Zusätzlich benötigte Komponenten, Funktionen oder Server-Rollen sollen sich einfach hinzufügen lassen, prinzipiell wird Nano Server aber zunächst so schlank wie möglich installiert. Daher bietet die neue Nano-Server-Bereitstellungsoption keine grafische Benutzeroberfläche sowie weder 32-Bit- noch MSI-Unterstützung.

Die Verwaltung von Nano Server erfolgt zudem ausschließlich remote über WMI (Windows Management Instrumentation) oder PowerShell, lokale Sitzungen sind also nicht vorgesehen.

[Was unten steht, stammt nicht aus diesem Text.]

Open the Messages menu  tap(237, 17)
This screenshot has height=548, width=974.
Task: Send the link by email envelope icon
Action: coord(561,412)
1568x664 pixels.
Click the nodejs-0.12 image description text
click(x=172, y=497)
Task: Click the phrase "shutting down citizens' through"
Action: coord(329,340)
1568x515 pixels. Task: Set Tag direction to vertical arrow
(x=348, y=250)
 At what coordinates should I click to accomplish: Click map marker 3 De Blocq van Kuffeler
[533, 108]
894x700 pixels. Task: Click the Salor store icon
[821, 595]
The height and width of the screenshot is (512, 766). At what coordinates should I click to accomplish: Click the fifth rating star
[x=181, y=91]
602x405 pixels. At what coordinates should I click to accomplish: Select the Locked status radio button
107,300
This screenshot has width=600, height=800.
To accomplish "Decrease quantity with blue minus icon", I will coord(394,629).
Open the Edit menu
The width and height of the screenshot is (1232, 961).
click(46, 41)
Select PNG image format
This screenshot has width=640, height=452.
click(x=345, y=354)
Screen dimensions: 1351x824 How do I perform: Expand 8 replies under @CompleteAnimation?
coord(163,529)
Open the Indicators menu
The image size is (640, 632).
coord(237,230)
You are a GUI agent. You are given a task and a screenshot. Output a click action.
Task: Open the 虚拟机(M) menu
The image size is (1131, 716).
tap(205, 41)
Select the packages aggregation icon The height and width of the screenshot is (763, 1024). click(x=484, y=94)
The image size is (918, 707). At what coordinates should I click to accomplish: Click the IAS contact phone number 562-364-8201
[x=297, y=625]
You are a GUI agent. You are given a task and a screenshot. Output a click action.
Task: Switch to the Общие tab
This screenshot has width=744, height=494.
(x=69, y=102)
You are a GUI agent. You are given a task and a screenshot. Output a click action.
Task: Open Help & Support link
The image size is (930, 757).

Darüber hinaus unterstützt Nano Server aber das gleiche API-Set wie andere Versionen von Windows Server genauso wie Microsofts Entwicklungsumgebung Visual Studio.

Hyper-V-Container komplettieren Docker-Unterstützung

Der große Stellenwert, den Microsoft der Container-Technologie bei der Server-Virtualisierung beimisst, wird zudem durch eine weitere Ankündigung im Server & Cloud Blog deutlich, wonach die bereits im Oktober 2014 angekündigte Unterstützung von Docker in Windows Server 10 durch die neuartigen Hyper-V-Container ein zweites Standbein erhalten soll.

Hyper-V-Container

Schematische Darstellung der neuen Hyper-V-Container.

Während im bisherigen Konzept der Docker-Unterstützung Windows-Server-Container direkt auf dem Server-Kernel laufen, führen die Hyper-V-Container eine zusätzliche Isolationsschicht zwischen Container und Server-Kernel ein, die laut Microsoft bisher lediglich durch dedizierte physische oder virtuelle Maschinen erreicht wurde. In beiden Fällen erfolgt die Verwaltung der Container über die Docker-Engine, die so eine Verbindung zwischen Linux sowie Windows-Server- und Hyper-V-Container schaffen soll.

Nach wie vor steht Windows Server 10 noch immer nur in der ersten, bereits im Oktober 2014 veröffentlichten Preview-Version zum Testen zur Verfügung. Im Mai soll eine aktualisierte Testversion veröffentlicht werden, die aller Voraussicht nach allerdings weder Nano Server noch Hyper-V-Container enthalten wird. Die Veröffentlichung der finalen Version von Windows Server 10 wurde zuletzt auf 2016 verschoben.